This is no time for point scoring - but to clean up
I still feel numb with shock at the tragic passing of Adam Ndlovu, the younger brother to Madinda but older to the famous “Bulawayo Express” Peter, who died in the early hours of Sunday following a fatal car crash near Victoria Falls.
Those who knew Adamskie will tell you that he was a sweet, well-loved soul, a teetotaller and a hell of a guy to hang around. Adam was cool headed. He had to because as the middle one between two headstrong brothers it appeared as if God had bestowed on him the wisdom to be able to bring order when arguments got heated.
He was an exceptionally talented player blessed with the ability to poach a goal out of nothing. But when his younger sibling Peter came into the picture, the media described Peter as the most talented, even better than Adam and Madinda.
Yet such was the down-to-earth Adam that he was never bothered nor was he consumed by sibling rivalry or jealousy. Instead, he loved Peter to bits and I have never seen two brothers who loved each other as much as the duo.
You would be mistaken to sometimes think they were friends and not brothers. They loved Madinda and Marko all right, but everyone knew they had a special bond. We all knew how close the two were and it is ironic in a tragic way, that on Adam’s last day on earth, they were together.
May Adam’s soul rest in peace and may the good Lord grant the Ndlovu family the strength to go through this difficult period, especially with Peter reportedly in a stable but critical condition at a hospital in Bulawayo, where he is treated for the multiple fractures including a broken leg, ribs and facial injuries.
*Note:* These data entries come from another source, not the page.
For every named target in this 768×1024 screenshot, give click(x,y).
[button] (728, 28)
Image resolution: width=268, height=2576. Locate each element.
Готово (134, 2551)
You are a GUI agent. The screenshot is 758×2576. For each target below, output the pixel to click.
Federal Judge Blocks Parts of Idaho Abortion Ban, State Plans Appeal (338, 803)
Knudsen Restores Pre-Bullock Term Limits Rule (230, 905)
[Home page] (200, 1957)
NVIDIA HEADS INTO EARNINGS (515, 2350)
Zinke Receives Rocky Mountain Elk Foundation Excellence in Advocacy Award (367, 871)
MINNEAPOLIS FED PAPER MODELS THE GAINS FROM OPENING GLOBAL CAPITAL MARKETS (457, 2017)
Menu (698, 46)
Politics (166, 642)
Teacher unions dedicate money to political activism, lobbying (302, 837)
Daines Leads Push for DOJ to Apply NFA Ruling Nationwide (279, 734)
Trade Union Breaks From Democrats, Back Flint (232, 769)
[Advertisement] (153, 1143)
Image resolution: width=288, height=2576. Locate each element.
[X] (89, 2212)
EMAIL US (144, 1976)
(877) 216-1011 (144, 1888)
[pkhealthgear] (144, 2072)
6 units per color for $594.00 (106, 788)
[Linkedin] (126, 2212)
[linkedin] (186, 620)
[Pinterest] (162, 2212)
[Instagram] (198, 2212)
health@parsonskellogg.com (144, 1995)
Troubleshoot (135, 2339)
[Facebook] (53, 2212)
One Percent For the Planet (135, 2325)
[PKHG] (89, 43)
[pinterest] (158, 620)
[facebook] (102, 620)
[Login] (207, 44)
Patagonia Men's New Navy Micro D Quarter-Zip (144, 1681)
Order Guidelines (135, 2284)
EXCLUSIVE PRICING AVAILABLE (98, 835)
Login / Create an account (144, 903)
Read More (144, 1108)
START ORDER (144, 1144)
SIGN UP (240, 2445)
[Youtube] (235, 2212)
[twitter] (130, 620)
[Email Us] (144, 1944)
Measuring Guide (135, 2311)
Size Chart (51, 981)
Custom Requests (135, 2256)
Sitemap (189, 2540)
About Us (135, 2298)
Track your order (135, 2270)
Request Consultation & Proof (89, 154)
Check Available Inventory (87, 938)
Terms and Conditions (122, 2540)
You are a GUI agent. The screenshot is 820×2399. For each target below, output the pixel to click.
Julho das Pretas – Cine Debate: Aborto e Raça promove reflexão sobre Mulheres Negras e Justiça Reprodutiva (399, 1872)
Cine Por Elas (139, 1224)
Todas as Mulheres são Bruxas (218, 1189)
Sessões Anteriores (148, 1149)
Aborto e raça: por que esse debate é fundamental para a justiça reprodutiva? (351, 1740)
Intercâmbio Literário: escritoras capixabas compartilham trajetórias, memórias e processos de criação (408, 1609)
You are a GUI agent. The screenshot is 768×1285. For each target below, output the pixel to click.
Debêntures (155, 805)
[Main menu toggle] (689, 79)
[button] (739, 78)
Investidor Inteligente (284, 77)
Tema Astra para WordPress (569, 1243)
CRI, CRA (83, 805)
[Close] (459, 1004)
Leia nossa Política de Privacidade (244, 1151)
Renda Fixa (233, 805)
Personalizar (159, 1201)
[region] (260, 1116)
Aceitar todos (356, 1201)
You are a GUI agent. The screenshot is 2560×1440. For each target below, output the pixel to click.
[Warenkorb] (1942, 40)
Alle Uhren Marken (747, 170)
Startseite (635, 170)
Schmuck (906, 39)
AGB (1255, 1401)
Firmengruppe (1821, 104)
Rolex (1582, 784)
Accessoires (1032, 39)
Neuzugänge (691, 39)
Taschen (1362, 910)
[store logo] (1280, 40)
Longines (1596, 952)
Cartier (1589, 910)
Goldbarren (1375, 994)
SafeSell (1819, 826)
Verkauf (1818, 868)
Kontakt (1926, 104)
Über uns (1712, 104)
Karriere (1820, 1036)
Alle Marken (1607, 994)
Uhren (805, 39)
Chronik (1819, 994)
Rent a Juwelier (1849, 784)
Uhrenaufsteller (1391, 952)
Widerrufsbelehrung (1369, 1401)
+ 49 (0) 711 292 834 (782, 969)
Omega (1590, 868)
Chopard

I was digesting the tragedy that befell the Ndlovu clan when I received a heavy blow below the belt that almost knocked me over. Five members of the South African Football Association (Safa) including president Kirsten Nematandani have been suspended following a damning report of match fixing compiled by Fifa.
It is alleged that Bafana’s warm-up matches prior to the 2010 Fifa World Cup that included a 5-0 thumping of Thailand, might have been fixed. I subscribe to the saying that a person is innocent until proven otherwise in a court of law and will consider the five innocent.
I am happy that Safa has appointed a retired judge to head a commission of inquiry into the matter. There is no doubt that this scandal has seriously damaged the reputation of South African football and we need to be seen to be cleaning up our house and our game.
I also wish to urge our administrators to take an example out of the game in Zimbabwe. Authorities across our border heard that their game had been brought to shame in what has become known as the Asiagate scandal.
They investigated and no less than 90 players, technical staff, journalists as well as executive committee members were found to have been deeply implicated. But while the action they had taken was commendable, they appeared to have not thought everything out properly.
The Zimbabweans are back-tracking after initially banning certain individuals for life and others slapped with 15-year banning orders. But Fifa instructed them to set up a proper arbitration committee to allow the aggrieved parties an outlet to appeal.
South Africa must not be overzealous and take this opportunity as a perfect time for points scoring or to settle old scores. They should seize this chance to cleanse our game and if the fingered individuals have indeed an iota of involvement in the unfolding scandal, proper structures must be put in place to take appropriate action.
It is important that South Africa, a leading country in world football with a stable economy and infrastructure to die for, should be seen to be leading the way in rooting out corruption if any exists.
We must be seen to be acting and not spinning anything in the mistaken belief that it will blow away in a week or a month. Our reputation is in the gutters and we need to honestly and painfully engage in an exercise that will wipe our slate clean.